The Black friends I have who have more money talk about not having any. They sigh whenever it’s brought up. “Shit, I might have to…” followed by a positive affirmation about how everything is still possible. They’re exhausted. Always somewhere else. The flipping of the phone, the lost eye contact at the end of a conversation. They always have to go.
I have friends where I don’t know what’s real and what’s not and that’s fine. I don’t need to know what’s true. Just, “You good?”
I’ve always been vocal about being broke. I am your broke friend. And not because I’m not working. I’m working. And doing some kind of other thing on the side, too. Social media, something that might work or not. Some art shit that might not work, probably, but I gotta do it or else it’s just real life instead of hope. I might book a little gig or get a $50 Zoom check. Not often. Not dependably.
But I’m also maybe your weird friend, so it’s fine. I can’t make money because I’m weird. I fight myself. I self-sabotage. I was taught that no one deserves money, then my generation said, “No, you do. You deserve it.” And I said, “Okay, but how much?” And we said, “As much as you can manifest.” I was like, “Sure, but can I get a number?” And we said, “As much as you want. Millions.” I was like, “Fuck.”
I guess I’ve never done it right.
But now I’ve got a child, and I can justify some shit. You just wait. I’ll tell him to do everything he wants. See and be it all. Still, I’ll say, “Be mindful. Don’t do harm. Don’t be reckless. Don’t feel better than other people. Don’t forget yourself trying to be something you’re not. Something that can’t love you because it’s not actually you. It’s some thing.” But like… what do I even mean by that? What am I actually talking about?”
He’ll be impacted by all the things we are in society. He’ll see and know like I did. He’ll make his choices from his own bucket. Money is interesting. It can get to you in ways you weren’t expecting from yourself. And once you realize it, you can’t admit it.
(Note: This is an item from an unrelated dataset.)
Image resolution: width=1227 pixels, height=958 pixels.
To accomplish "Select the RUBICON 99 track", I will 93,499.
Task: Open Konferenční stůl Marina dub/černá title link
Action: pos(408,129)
You’re supposed to lie about how much you want what you want. Pretend. Hide behind reasoning. But it’s not the enough. It’s the extra. It’s what it comes with, how much you enjoy it, and at whose expense. You say some things aren’t, but how can that be true in this society? Even if the costumes are alternative. Out of enjoyment or shame? Do you still see yourself as you were before you had what you thought you wanted? In that room, with those people you don’t really get to be yourself with… how committed to the act are you?
But honestly, whatever. I can’t talk about you, because now I’ve got this kid. I don’t know who I’ll have to pretend to be to justify whatever I’m doing. I hope I can actually afford it. And if it’s at someone’s expense, let it be mine, not his. Look, there’s the loophole.